Les Tupamaros (ou Mouvement de Libération Nationale-Tupamaros , MLN-T), étaient un mouvement politique uruguayen, d'extrême-gauche qui prona la guérilla urbaine et fut actif durant les années 1960 et 1970. En 1989 le mouvement s'intégra dans la coalition politique du Frente Amplio.

Sommaire

[modifier] Historique

[modifier] Les années 1960

Le mouvement émergea dans la première moitié des années 1960 après le regroupement de plusieurs groupes dispersés de la gauche urugayenne et l'appui de nombreux militants à titre individuel. Malgré la diversité idéologique des premiers moments ( due à la présence de militants du Parti Socialiste, de maoistes et de quelques anarchistes) l'accord se fit sur une vision marxiste de la réalité historique. selon le dirigeant de l'organisation, aujourd'hui sénateur en Uruguay, Eleuterio Fernandez Huidobro, la naissance des Tupamaros remonte sans aucun doute à 1965.

C'était d'abord une réponse à une série d'incidents entre groupes de gauche et d'extrême-droite au début des années 1960. Le mouvement , comme de nombreux autres en Amérique latine, subissait l'influence de la révolution cubaine de 1959, tant sur la plan idéologique que sur le plan de l'action. Il s'organisa ensuite en groupe de guérilla et n'eut jamais de lien avec un parti politique quelconque.

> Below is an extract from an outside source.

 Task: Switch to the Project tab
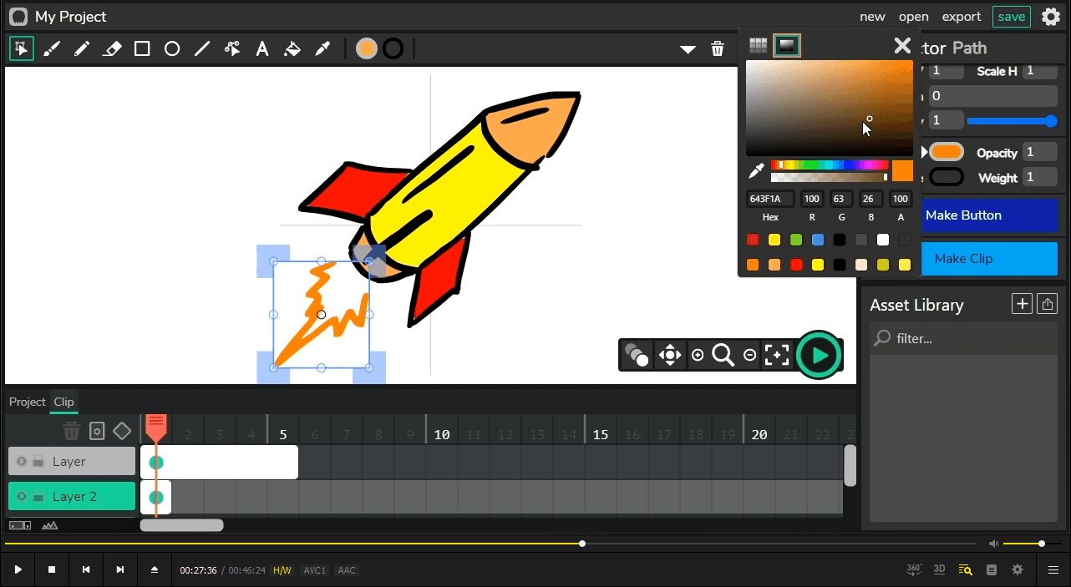pos(27,402)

Plusieurs hypothèses concernant le nom de Tupamaros : il viendrait du nom du chef indigène José Gabriel Condorcanqui, (appelé Tupac Amaru)qui conduisit en 1780 une révolte dans la Vice-Royauté du Pérou qui fut très durement réprimée par les autorités espagnoles.Il semblerait aussi dériver de l'appellation péjorative que les autorités policières espagnoles ( à l'époque coloniale dans la région du Rio de la Plata) lançaient aux patriotes qui adhéraient au mouvement indépendantiste de 1811.

En novembre 1964, apparut pout la première fois le nom des Tupamaros sur un tract distribué lors d'une Convention Universitaire[1]

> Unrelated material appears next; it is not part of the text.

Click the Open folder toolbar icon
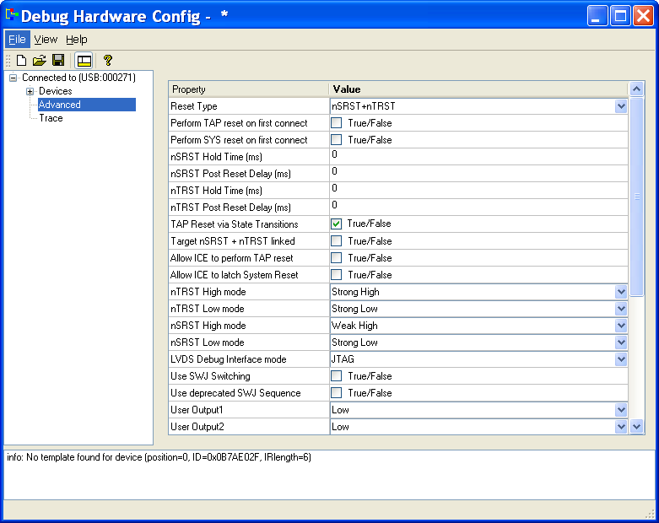This screenshot has width=659, height=523. (39, 61)
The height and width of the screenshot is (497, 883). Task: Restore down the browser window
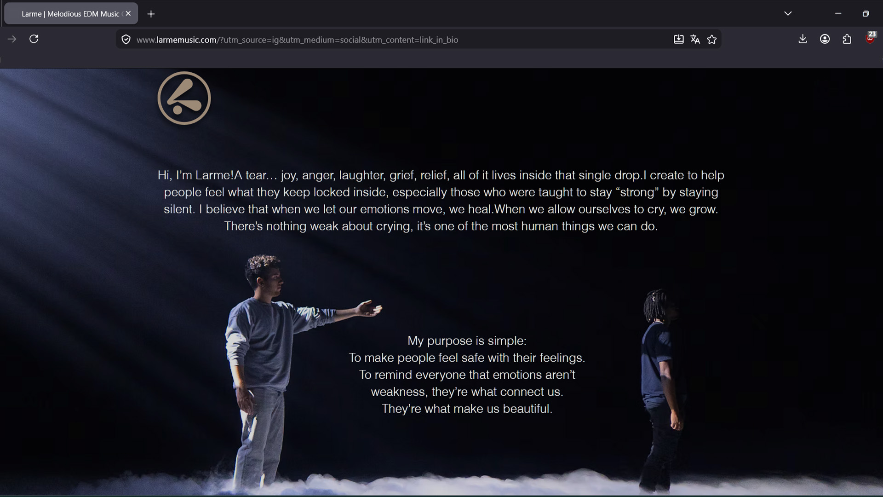[x=866, y=13]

Selon les fondateurs, à cette époque , les actions du MLN-T consistaient à s'approvisionner en armes et en argent dans l'idée d'une lutte à une grande échelle. L'opinion publique de l'époque était très réactive face à l'apparition de la lutte politique armée en Uruguay : le souvenir restait vif de la dernière sédition d'Aparicio Saravia en 1904, qui n'avait été assumée par aucune composante du spectre politique.

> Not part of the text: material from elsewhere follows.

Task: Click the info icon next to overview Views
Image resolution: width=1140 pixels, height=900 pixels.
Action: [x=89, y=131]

Étant sur le point d'être anéanti par la police en 1966, le MLN-T parvint à renaître et commença une série d'actions qui combinait la recherche de fonds et de matériel, l'assassinat de quelques fonctionnaires de police [2] et la propagande politique.

Les autorités de cette époque interdirent à la presse de rendre compte des actions du MLN-T ou de mentionner son existence. Les innombrables, comme les dénommait une certaine presse,commencèrent à être connus en dehors de l'Uruguay, quand ils publièrent des informations financières sur les manipulations de certaines entreprises ou de certains notables bien en vue. Une de leurs actions les plus spectaculaires fut le détournement d'un camion chargé de vivres ,appartenant à un magasin réputé,et dont le contenu fut redistribué aux habitants d'une zone marginale de Montevideo. Naturellement, ces actions accrurent le prestige du MLN-T hors des frontières et débuta une légende auréolée de romantisme, comme il est possible de le constater dans certains ouvrages.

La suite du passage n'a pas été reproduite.